Popularly known as “the Flying Sikh”, Singh won four Asian gold medals and finished fourth in the 400m final at the 1960 Rome Olympics.

In 2013, his story was turned into the Bollywood film Bhaag Milkha Bhaag – Run Milkha Run.

Singh’s exploits on the track and field are legendary in India. He won five golds in international athletic championships and was awarded the Helms World Trophy in 1959 for winning 77 of his 80 international races. He also won India’s first Commonwealth gold in 1958.

Arriving in India as an orphan in 1947, he took to petty crime and did odd jobs for survival until he found a place in the army. It was there that he discovered his athletic abilities.

Singh won Gold at the 1958 Commonwealth Games in Cardiff and went on to finish fourth in the 400 metres at the Rome Olympics, missing out on a bronze medal by a whisker.

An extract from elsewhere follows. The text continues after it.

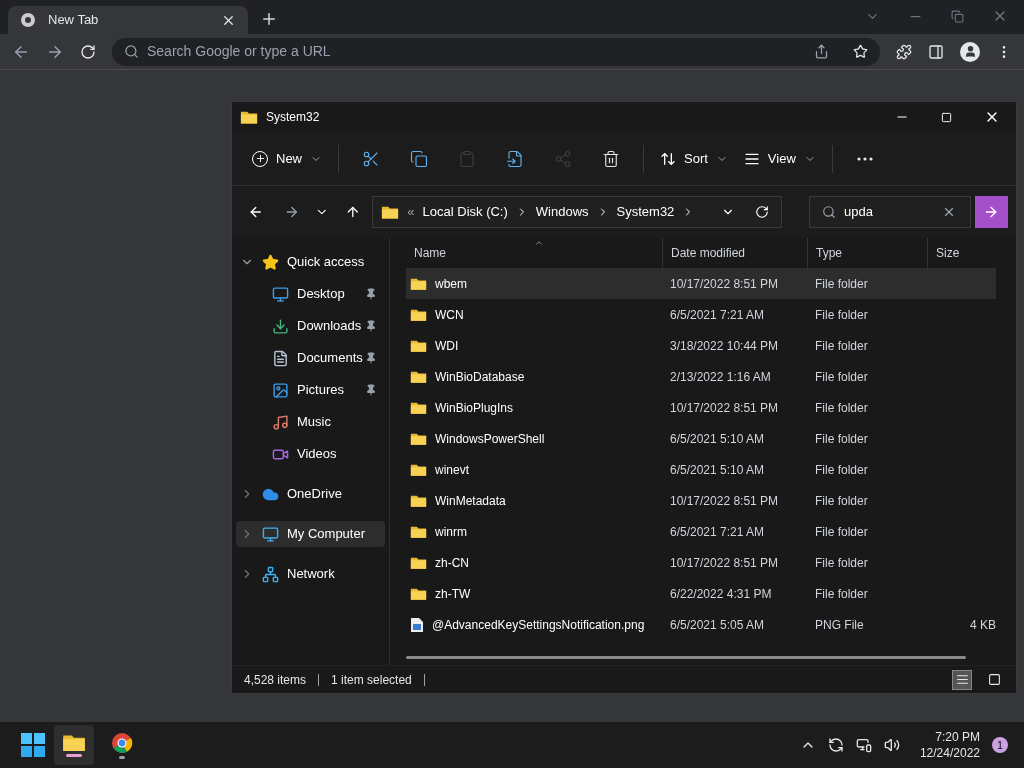 Image resolution: width=1024 pixels, height=768 pixels. What do you see at coordinates (269, 19) in the screenshot?
I see `new-tab-icon` at bounding box center [269, 19].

In 1960, he was invited to take part in the 200m event at an International Athletic competition in Lahore, Pakistan. He hadn’t been back to Pakistan since fleeing in 1947 and initially refused to go.

Singh eventually did go to Pakistan. Despite the huge support for his main rival, Pakistan’s Abdul Khaliq, in the stadium, Singh went on to win that race, while Khaliq took the bronze medal.

As Gen Ayub Khan, Pakistan’s second president, awarded the competitors their medals, Singh received the nickname that would stick with him for the rest of his life.

“Gen Ayub said to me, ‘Milkha, you came to Pakistan and did not run. You actually flew in Pakistan. Pakistan bestows upon you the title of the Flying Sikh.’ If Milkha Singh is known as the Flying Sikh in the whole world today, the credit goes to General Ayub and to Pakistan.

Even though he never won an Olympic medal, his only wish was that “someone else should win that medal for India”.